Using the piece on learning to ride a bike below, can you answer these?
(a) What did the writer and the cousins tie to their bike posts?
(b) What age does the writer give for their younger self out riding?
(c) How many years later did the writer take up mountain biking?

* Source text *
=== Begin Enclosure ===
It’s hard to learn new skills as an adult. My learning curve feels steeper and full of holes while my expectations skyrocket outside the range of normal limits.
As a kid I rode a bike, mostly in my front yard, down the long driveway, through the horse arena and around the block at grandma’s. With my cousins we’d experiment, tying jumpropes to our bike posts, we’d pull eachother down the hill on skateboards and roller blades, often ending up with road rash. We’d go at this for hours on repeat without getting tired or low on energy. Riding solo I’d bike down the long driveway, cut left into the dirt to go down a corner into the arena and ride down piles of dirt making my own little “pump” track. They looked so big, but I’d ride through my hesitation with caution on the first round, followed by multiple rounds of confidence and joy on repeat until I was sated.
It never occurred to me that I was building muscle memory, bike body balance, motor planning and execution of braking, riding flow, downhill body position and a bunch of other skills. I was just 7 out riding my bike.
Fast forward 30 years. I’ve picked up mountain biking, with gear changes, sharper slopes, seat dropper timing, cornering switchbacks, finding ridable lines over obstacles, technical climbing and rocky decents all at a pace much faster than what I normally ride. I’m no longer just 7 and out riding my bike, I’m thinking quick and occasionally find a flow.
=== End Enclosure ===
[Collected data]
=== Begin Enclosure ===
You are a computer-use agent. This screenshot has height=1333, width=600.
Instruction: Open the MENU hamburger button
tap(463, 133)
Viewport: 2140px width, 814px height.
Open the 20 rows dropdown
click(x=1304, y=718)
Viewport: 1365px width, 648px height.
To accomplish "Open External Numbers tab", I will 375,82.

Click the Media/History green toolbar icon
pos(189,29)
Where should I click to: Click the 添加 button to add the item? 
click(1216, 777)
=== End Enclosure ===
* Answer to the problem *
(a) Jump ropes.
(b) 7.
(c) 30 years.